_AIM OF THE TASK_
Write out all of the data again, precisely as it appears.

___ TASK INPUT ___

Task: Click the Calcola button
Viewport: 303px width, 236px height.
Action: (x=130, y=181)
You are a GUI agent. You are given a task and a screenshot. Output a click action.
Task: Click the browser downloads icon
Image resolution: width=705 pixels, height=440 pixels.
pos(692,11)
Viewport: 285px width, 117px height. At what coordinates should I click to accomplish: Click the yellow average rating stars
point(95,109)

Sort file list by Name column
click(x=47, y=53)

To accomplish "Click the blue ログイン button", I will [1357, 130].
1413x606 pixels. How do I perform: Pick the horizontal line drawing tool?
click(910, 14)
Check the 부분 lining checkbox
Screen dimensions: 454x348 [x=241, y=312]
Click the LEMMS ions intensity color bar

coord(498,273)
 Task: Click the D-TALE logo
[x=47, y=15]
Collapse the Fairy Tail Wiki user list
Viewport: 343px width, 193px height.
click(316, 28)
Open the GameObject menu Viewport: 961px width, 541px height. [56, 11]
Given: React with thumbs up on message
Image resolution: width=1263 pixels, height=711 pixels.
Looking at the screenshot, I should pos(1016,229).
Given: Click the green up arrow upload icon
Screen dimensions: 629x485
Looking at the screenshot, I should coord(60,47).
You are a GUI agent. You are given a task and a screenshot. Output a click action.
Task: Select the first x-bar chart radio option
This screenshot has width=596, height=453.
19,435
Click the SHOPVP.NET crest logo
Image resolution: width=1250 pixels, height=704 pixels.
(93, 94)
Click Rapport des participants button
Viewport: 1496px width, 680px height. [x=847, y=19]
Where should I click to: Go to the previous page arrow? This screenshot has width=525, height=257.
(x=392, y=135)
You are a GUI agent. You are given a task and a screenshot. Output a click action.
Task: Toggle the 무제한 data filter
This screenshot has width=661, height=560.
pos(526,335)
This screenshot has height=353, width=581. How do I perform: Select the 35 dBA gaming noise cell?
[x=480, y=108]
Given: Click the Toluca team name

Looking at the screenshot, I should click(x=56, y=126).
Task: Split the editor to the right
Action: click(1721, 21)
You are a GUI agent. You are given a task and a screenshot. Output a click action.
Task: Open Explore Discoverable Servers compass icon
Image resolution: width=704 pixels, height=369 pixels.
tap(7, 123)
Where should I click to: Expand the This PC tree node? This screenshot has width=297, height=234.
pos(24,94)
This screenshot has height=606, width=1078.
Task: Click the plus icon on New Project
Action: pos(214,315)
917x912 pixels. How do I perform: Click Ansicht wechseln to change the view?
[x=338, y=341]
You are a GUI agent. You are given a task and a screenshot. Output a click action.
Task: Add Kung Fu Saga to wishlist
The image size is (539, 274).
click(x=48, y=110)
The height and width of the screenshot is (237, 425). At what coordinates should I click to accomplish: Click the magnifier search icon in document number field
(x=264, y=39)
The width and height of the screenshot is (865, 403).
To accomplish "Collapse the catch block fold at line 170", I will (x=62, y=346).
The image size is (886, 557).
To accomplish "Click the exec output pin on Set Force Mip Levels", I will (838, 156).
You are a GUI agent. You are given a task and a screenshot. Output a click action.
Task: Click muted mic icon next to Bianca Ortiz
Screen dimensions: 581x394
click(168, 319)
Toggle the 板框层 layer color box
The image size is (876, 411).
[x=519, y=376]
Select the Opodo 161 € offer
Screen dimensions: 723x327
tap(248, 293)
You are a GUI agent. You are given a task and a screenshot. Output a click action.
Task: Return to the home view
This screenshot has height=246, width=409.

___

_COMPLETED TASK_
Task: Click the Calcola button
Viewport: 303px width, 236px height.
Action: (x=130, y=181)
You are a GUI agent. You are given a task and a screenshot. Output a click action.
Task: Click the browser downloads icon
Image resolution: width=705 pixels, height=440 pixels.
pos(692,11)
Viewport: 285px width, 117px height. At what coordinates should I click to accomplish: Click the yellow average rating stars
point(95,109)

Sort file list by Name column
click(x=47, y=53)

To accomplish "Click the blue ログイン button", I will [1357, 130].
1413x606 pixels. How do I perform: Pick the horizontal line drawing tool?
click(910, 14)
Check the 부분 lining checkbox
Screen dimensions: 454x348 [x=241, y=312]
Click the LEMMS ions intensity color bar

coord(498,273)
 Task: Click the D-TALE logo
[x=47, y=15]
Collapse the Fairy Tail Wiki user list
Viewport: 343px width, 193px height.
click(316, 28)
Open the GameObject menu Viewport: 961px width, 541px height. [56, 11]
Given: React with thumbs up on message
Image resolution: width=1263 pixels, height=711 pixels.
Looking at the screenshot, I should pos(1016,229).
Given: Click the green up arrow upload icon
Screen dimensions: 629x485
Looking at the screenshot, I should coord(60,47).
You are a GUI agent. You are given a task and a screenshot. Output a click action.
Task: Select the first x-bar chart radio option
This screenshot has width=596, height=453.
19,435
Click the SHOPVP.NET crest logo
Image resolution: width=1250 pixels, height=704 pixels.
(93, 94)
Click Rapport des participants button
Viewport: 1496px width, 680px height. [x=847, y=19]
Where should I click to: Go to the previous page arrow? This screenshot has width=525, height=257.
(x=392, y=135)
You are a GUI agent. You are given a task and a screenshot. Output a click action.
Task: Toggle the 무제한 data filter
This screenshot has width=661, height=560.
pos(526,335)
This screenshot has height=353, width=581. How do I perform: Select the 35 dBA gaming noise cell?
[x=480, y=108]
Given: Click the Toluca team name

Looking at the screenshot, I should click(x=56, y=126).
Task: Split the editor to the right
Action: click(1721, 21)
You are a GUI agent. You are given a task and a screenshot. Output a click action.
Task: Open Explore Discoverable Servers compass icon
Image resolution: width=704 pixels, height=369 pixels.
tap(7, 123)
Where should I click to: Expand the This PC tree node? This screenshot has width=297, height=234.
pos(24,94)
This screenshot has height=606, width=1078.
Task: Click the plus icon on New Project
Action: pos(214,315)
917x912 pixels. How do I perform: Click Ansicht wechseln to change the view?
[x=338, y=341]
You are a GUI agent. You are given a task and a screenshot. Output a click action.
Task: Add Kung Fu Saga to wishlist
The image size is (539, 274).
click(x=48, y=110)
The height and width of the screenshot is (237, 425). At what coordinates should I click to accomplish: Click the magnifier search icon in document number field
(x=264, y=39)
The width and height of the screenshot is (865, 403).
To accomplish "Collapse the catch block fold at line 170", I will (x=62, y=346).
The image size is (886, 557).
To accomplish "Click the exec output pin on Set Force Mip Levels", I will (838, 156).
You are a GUI agent. You are given a task and a screenshot. Output a click action.
Task: Click muted mic icon next to Bianca Ortiz
Screen dimensions: 581x394
click(168, 319)
Toggle the 板框层 layer color box
The image size is (876, 411).
[x=519, y=376]
Select the Opodo 161 € offer
Screen dimensions: 723x327
tap(248, 293)
You are a GUI agent. You are given a task and a screenshot. Output a click action.
Task: Return to the home view
This screenshot has height=246, width=409.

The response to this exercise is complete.